> _Page_

══════════════════════════════

Under distributed settings, the database is divided into multiple partitions. Each partition is hosted by a backend data server. User requests are forwarded to one of the front-end servers, which implement the concurrency control logic, and are responsible for issuing data requests to the backend. To reduce synchronization, each backend server only maintains states for its own partition. Global transaction states are exchanged via the link between servers. Compared with a non-distributed database, network connection and latency between servers pose a different set of problems and hence affects the overall design goal. For example, instead of trying to minimize data transfer between processing nodes as in a non-distributed architecture, in distributed designs we are more focused on reducing the number of data communication. This paper proposes five design goals that a distributed database CC scheme should generally meet: High throughput, efficient CPU utilization, scalability, no thrashing, and liveness.
One of the important features of MaaT is the usage of soft locks. Similar to ordinary mutual exclusion locks, soft locks can be acquired in two modes: read (shared) mode and write (exclusive) mode. Rather than blocking transactions from proceeding when a conflicting lock mode is attempted, soft locks never block. Instead, a list of conflicting lock owners are returned, which serves as the basis for conflict resolution during validation. Soft locks are acquired in a two-phase manner as in S2PL. Once the transaction is committed or aborted, all soft locks will be released.
Another important feature is the transaction table. Every data server has a transaction table which records the status of transaction on its partition. The transaction table only maintains the transaction status that is consistent with its local access on the server, which is not coherenct across servers. This way, we avoid expensive broadcast on the validation stage, which is a requirement in some earlier interval-based distributed protocols.

══════════════════════════════

> _Written tasks_
(a) Using the MaaT passage, answer each question.
(i) What five design goals does the paper propose for a distributed database CC scheme?
(ii) When a conflicting lock mode is attempted, what do soft locks return instead of blocking?
(iii) What does the transaction table on each data server record?
(b) Write the next paragraph of the MaaT passage, starting after its final sentence.
Nothing here requires the records.

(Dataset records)
══════════════════════════════

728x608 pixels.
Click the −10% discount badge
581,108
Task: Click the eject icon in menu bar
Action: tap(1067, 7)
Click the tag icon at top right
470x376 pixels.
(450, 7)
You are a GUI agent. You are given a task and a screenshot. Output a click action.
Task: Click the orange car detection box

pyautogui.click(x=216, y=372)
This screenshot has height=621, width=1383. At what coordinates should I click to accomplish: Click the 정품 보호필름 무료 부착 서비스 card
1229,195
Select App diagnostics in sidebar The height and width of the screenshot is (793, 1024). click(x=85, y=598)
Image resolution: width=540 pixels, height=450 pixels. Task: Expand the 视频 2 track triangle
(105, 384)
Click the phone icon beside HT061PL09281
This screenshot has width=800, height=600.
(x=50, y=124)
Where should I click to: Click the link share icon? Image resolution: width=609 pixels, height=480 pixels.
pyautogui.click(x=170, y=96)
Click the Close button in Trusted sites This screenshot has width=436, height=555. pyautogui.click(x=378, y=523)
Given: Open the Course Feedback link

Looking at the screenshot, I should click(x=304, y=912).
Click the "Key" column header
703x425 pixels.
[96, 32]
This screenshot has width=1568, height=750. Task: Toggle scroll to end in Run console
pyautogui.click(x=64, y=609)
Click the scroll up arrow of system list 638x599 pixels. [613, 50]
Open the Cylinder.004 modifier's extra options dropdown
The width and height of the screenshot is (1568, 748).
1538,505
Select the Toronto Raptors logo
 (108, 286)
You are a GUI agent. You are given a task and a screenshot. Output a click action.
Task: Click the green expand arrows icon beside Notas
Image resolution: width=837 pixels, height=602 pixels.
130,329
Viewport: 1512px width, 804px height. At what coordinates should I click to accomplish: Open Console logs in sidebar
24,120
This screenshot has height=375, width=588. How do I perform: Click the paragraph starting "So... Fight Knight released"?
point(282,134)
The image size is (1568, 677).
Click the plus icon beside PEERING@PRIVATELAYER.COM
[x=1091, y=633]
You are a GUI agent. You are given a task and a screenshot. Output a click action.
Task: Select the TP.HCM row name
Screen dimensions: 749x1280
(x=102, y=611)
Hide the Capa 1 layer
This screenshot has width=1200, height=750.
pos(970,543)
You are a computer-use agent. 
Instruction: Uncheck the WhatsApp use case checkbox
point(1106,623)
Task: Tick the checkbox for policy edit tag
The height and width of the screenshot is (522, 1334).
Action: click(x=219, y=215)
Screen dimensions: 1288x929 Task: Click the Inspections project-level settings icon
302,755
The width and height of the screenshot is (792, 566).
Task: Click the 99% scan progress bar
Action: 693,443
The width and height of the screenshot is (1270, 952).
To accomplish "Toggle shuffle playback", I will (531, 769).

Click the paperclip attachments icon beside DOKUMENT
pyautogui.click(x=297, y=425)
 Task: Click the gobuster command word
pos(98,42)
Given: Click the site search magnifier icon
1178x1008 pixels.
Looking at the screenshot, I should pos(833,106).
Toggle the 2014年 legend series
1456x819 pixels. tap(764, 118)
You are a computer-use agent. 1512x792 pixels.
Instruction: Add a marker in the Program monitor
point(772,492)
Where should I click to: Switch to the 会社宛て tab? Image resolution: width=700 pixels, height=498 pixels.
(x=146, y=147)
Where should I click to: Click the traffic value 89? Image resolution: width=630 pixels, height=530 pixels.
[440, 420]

══════════════════════════════

> _Answers given_
(a)
(i) High throughput, efficient CPU utilization, scalability, no thrashing, and liveness.
(ii) A list of conflicting lock owners.
(iii) The status of transactions on that server's partition.

(b)
The details of the CC scheme is described as follows. On system initialization, all data items are initialized such that their wts and rts are both zero. No centralized counter dispensing timestamps is required. On transaction begin, its lb and ub are initialized to 0 and +∞ respectively. The transaction is assigned a unique transaction ID (TID) as the system-wide identifier. A new entry is also created in the transaction table. This only needs to be done at the server responsible for running CC for the transaction. The table entry is created on other servers lazily only after the transaction is known to that server.
On transactional read, the client server sends a read request to the destination server. The destination server adds the transaction into its transaction table if it is not already there. The server then returns the value of the data item together with the wts of the item, as well as a list of conflicting lock owners denoted as UW(x). The data item is also read locked by the reading transaction. By reading the wts of data items, the transaction serializes after committed transactions that have written this item as the value has been observed. By returning the list of write lock holders, the transaction serializes before uncommitted writers of the item, because the uncommitted values are not observed. By read locking the data item, the transaction guarantees that later uncommitted writes will also be serialized after it when the writer transaction validates. After receiving the response from the destination server, the lb of the transaction is adjusted to the maximum of the current lb and the returned wts.
Transactional write operations are processed locally: they are buffered in a write queue, and forwarded if later transactional reads hits the same data item. No communication with the remote server is required for writes.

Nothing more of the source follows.